This year has had so many learning experiences I hardly know where to begin.
Most topically, I've fallen in love, head over heels for my partner's best friend. It's been quite the experience. I certainly didn't expect to fall for a man given all the angst I've been experiencing around being in a long term relationship with a man already. When I met T. I thought I would marry a woman. I had zero intentions of starting a relationship with a man, and described myself as a Lesbian, gay or bisexuals interchangeably, but always with the assumption that I was so queer I'd be married to a woman within a couple of years so who cared anyway? I honestly thought that falling for T was more or less a fluke. I even was annoyed that I'd fallen in love with a man rather than a woman, feeling that if only I could have ignored my impulsive emotions and stayed true to the path of searching for the Right Woman, I'd have avoided a lot of angst and pain. Falling in Love with my partners friend- let's call him Gentleman shall we?- made me realize this whole bi thing ain't a fluke, it's here to stay, whether or not I like it.
Gentleman is a dear friend to both my partner and I. I found myself wondering what my life would've been like if I would've met him five years ago, and married him. Thinking all those thoughts and reflecting for days on end helped me to learn some very important things:
1 I can't be in the closet to my extended family for any longer if I plan on having a stable, long term relationship with a man, and simultaneously not going crazy. If I'm going to make this work, it's because I'm going to have the same courage to be myself that I'd have to have if I was going to marry a woman. I can't continue to hide my identity anymore from my extended family, no matter how much my parents just want me to continue sweeping it all under the rug so that they don't have to face discrimination for having a gay daughter.
Being able to live openly as a bi woman even while I'm dating a man is a really big deal to me. The bi community apparently suffers from poorer rates of Mental health than the gay or Lesbian community and I believe itnis due to the invisibility we feel, always assumed to be straight if we're with someone of the opposite sec,.or gay if we're with someone of the same sex. Even in queer circles, I face so much discrimination and feelings of isolation as people assume I'm straight or complain about how bi girls are heart breakers who leave them for men in the end- and if her last girlfriend left her for another woman she won't complain about it, mind you!
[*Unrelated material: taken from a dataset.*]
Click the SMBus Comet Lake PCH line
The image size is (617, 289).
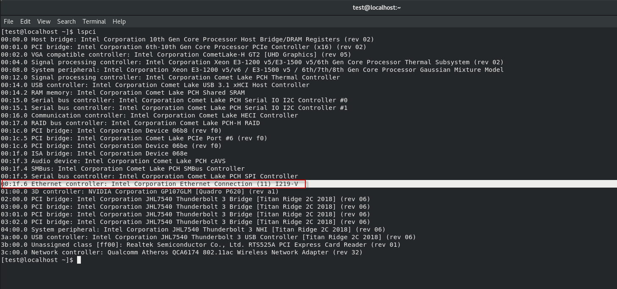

So this new love has really given me so many beautiful gifts despite the fact that I'm choosing not to do anything about it other than let the feelings fade into something more platonic, and for a very good reason; he's poly, his wife is mono, and oh, Dear Lord does that ever sound like a way to ruin a good friendship. So here's to falling for your partner's best friend! The experience of longing for the unattainable has helped me.to realize the changes I need to make in my life to live happier and healthier life, and continue building a strong relationship with my partner.